Pour les équipes de développement, l’agile est une façon radicalement nouvelle de travailler. Pour certains, cela signifie désapprendre des années d’habitudes, ce qui n’est pas une mince affaire. Pour accompagner un tel bouleversement culturel, il faut mettre un accent très fort sur la conduite du changement, bien au-delà de quelques sessions de formation. Cela passe d’abord par une explication claire du sens et de la raison d’être de la transformation. De plus, les collaborateurs doivent être associés au changement, le co-construire et en devenir partie-prenante, de manière à se l’approprier. Enfin, il faut une présence quotidienne, un coaching de proximité qui facilite la transition, notamment pour les managers.

4. Repositionner les managers

Dans la structure hiérarchisée traditionnelle, les managers tirent souvent leur autorité et leur légitimité de l’expertise technique qui leur a permis de gravir les échelons. Fréquemment en déficit de « soft skills », ils ne tirent pas toujours le meilleur de leurs équipes, voire en précipitent la démotivation par des attitudes autoritaires et autocratiques. Dans l’organisation agile, leur rôle change drastiquement, car les collaborateurs bénéficient de plus d’autonomie, d’un espace d’initiative et d’organisation élargi. Le manager doit donc apprendre à déléguer, à accompagner des équipes pluridisciplinaires, à fixer un cap plutôt qu’à décider de tous les détails, à être un arbitre plutôt qu’un chef. Essentiels, l’accompagnement et le coaching doivent leur permettre de travailler en profondeur sur leurs techniques managériales, et faire en sorte qu’ils ne vivent pas cette évolution de façon positive, et non comme un désaveu et une remise en cause de leurs compétences.

5. Impliquer les RH

Pour les collaborateurs, l’agile est une révolution, mais aussi une source d’opportunités.

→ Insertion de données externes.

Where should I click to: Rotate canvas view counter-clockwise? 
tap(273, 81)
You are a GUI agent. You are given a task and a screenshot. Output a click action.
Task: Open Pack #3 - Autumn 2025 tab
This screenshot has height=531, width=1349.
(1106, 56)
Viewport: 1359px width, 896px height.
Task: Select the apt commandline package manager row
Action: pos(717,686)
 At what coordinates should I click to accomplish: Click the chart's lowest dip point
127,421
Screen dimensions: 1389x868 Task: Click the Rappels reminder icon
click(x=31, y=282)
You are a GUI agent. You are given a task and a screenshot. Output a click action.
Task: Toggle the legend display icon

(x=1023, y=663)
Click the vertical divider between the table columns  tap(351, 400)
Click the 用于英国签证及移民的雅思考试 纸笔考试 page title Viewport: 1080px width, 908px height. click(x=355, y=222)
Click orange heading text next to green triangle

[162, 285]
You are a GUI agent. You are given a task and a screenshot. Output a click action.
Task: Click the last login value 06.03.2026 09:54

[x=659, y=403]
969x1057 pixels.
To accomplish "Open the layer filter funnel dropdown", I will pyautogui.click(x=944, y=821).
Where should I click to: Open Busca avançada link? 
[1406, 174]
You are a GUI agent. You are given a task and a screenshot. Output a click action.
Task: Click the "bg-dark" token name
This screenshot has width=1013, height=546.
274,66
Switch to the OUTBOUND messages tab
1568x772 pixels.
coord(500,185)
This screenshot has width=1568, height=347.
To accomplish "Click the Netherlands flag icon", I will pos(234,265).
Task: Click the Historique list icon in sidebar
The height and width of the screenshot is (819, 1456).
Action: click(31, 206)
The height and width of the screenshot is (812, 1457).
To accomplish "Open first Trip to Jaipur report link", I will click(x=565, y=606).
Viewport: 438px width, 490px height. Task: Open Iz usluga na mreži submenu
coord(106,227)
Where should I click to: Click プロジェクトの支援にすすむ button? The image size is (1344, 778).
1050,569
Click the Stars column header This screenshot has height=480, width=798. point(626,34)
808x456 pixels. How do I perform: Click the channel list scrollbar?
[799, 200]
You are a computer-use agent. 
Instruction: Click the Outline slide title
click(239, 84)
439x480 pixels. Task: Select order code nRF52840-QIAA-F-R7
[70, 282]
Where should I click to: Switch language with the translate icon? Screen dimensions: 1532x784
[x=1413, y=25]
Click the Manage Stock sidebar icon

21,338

Soudain, on sollicite de leur part de nouvelles compétences (soft skills, initiative, créativité…), ce qui suscite souvent beaucoup d’attentes chez ceux qui en font preuve. Pour amplifier et prolonger cette dynamique, il faut que les Ressources humaines entreprennent de développer, valoriser et intégrer ces compétences à leur pilotage des ressources et des carrières. Ceci est d’autant plus important que les jeunes générations sont demandeuses de fonctionnements de ce type, plus collectif, plus interactif, plus fun et plus porteur de sens. Dans une période où attirer et conserver les talents devient un enjeu crucial pour les DRH, l’agile apparaît aussi comme un excellent moyen de répondre aux aspirations des profils d’aujourd’hui.